# Work order:
Pull each line holding the word "item" from the data.

Data: Begin

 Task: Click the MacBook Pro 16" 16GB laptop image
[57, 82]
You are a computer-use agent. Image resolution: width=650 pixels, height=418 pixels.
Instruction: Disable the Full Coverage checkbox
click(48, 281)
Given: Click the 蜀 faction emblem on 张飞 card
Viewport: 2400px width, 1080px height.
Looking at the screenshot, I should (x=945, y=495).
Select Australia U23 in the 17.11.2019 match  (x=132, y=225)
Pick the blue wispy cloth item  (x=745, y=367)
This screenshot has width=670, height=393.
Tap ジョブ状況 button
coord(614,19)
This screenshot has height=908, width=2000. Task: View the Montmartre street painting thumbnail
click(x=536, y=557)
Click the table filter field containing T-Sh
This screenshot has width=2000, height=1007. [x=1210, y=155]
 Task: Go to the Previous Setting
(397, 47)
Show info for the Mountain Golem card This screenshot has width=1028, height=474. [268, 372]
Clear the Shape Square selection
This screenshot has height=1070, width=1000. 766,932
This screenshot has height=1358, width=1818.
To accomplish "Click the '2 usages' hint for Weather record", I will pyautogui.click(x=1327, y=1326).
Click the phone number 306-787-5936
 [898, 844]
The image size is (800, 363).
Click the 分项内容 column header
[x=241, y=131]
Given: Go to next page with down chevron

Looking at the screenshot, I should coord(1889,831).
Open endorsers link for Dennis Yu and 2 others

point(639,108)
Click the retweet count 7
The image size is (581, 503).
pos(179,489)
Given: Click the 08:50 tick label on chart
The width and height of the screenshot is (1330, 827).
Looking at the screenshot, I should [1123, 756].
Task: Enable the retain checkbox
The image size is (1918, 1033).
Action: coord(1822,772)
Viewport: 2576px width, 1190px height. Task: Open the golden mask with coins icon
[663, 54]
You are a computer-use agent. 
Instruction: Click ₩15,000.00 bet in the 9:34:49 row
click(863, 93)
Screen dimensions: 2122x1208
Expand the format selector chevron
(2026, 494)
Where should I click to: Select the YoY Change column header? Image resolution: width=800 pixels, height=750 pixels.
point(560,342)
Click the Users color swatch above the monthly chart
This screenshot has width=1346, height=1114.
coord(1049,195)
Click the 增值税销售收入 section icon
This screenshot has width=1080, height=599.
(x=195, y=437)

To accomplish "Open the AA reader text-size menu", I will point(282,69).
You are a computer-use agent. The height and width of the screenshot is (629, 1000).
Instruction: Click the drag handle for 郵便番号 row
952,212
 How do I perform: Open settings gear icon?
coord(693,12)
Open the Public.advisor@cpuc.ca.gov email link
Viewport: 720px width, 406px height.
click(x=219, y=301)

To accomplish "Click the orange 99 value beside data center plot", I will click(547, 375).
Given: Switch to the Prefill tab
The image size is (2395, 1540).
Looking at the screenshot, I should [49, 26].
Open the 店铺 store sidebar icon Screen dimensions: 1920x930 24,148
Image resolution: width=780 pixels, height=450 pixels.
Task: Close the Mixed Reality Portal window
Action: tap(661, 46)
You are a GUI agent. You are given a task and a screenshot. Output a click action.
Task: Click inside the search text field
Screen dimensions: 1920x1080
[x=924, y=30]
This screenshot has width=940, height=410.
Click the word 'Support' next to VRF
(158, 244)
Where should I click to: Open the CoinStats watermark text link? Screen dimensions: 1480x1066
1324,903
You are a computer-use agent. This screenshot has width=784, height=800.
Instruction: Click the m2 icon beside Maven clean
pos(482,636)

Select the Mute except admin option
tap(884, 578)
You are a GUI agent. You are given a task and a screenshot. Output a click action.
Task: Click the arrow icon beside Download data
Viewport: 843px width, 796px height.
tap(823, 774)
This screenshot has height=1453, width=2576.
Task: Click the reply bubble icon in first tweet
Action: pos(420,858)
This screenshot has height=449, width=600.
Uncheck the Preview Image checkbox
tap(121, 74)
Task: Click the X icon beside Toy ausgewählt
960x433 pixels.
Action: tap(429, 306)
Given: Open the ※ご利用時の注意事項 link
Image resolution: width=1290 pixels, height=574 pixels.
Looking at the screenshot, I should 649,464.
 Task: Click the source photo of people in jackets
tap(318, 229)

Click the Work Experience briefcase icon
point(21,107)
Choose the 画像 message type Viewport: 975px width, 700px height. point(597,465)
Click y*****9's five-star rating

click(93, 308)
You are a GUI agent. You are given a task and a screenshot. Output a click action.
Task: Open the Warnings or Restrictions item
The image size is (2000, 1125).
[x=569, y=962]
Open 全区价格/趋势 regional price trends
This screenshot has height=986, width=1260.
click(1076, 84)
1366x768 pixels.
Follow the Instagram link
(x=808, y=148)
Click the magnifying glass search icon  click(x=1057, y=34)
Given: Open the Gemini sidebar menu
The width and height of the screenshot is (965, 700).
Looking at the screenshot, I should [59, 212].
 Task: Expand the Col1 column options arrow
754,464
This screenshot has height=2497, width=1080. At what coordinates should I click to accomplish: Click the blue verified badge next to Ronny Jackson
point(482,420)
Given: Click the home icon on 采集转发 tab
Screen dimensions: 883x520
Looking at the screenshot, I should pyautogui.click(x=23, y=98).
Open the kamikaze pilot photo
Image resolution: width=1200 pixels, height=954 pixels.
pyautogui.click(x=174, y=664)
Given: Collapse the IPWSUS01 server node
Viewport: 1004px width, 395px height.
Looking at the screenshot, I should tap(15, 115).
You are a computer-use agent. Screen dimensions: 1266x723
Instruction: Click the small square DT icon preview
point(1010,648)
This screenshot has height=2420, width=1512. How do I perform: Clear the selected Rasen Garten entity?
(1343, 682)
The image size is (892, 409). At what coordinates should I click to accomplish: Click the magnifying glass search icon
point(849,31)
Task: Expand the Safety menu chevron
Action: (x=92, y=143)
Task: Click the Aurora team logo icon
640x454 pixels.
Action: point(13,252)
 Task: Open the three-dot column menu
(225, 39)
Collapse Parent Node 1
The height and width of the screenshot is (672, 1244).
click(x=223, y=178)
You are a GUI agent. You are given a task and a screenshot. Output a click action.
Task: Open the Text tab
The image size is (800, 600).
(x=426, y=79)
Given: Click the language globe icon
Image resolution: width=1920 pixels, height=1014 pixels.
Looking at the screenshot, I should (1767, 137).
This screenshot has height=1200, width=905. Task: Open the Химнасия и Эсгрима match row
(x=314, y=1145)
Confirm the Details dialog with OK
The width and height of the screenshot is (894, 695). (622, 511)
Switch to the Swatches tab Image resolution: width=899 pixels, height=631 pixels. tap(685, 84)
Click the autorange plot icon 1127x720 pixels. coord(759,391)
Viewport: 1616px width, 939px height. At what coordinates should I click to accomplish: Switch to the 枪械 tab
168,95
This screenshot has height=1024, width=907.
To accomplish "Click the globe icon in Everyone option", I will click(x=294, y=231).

Data: End

# Finished task:
Pick the blue wispy cloth item  (x=745, y=367)
Task: Open the Warnings or Restrictions item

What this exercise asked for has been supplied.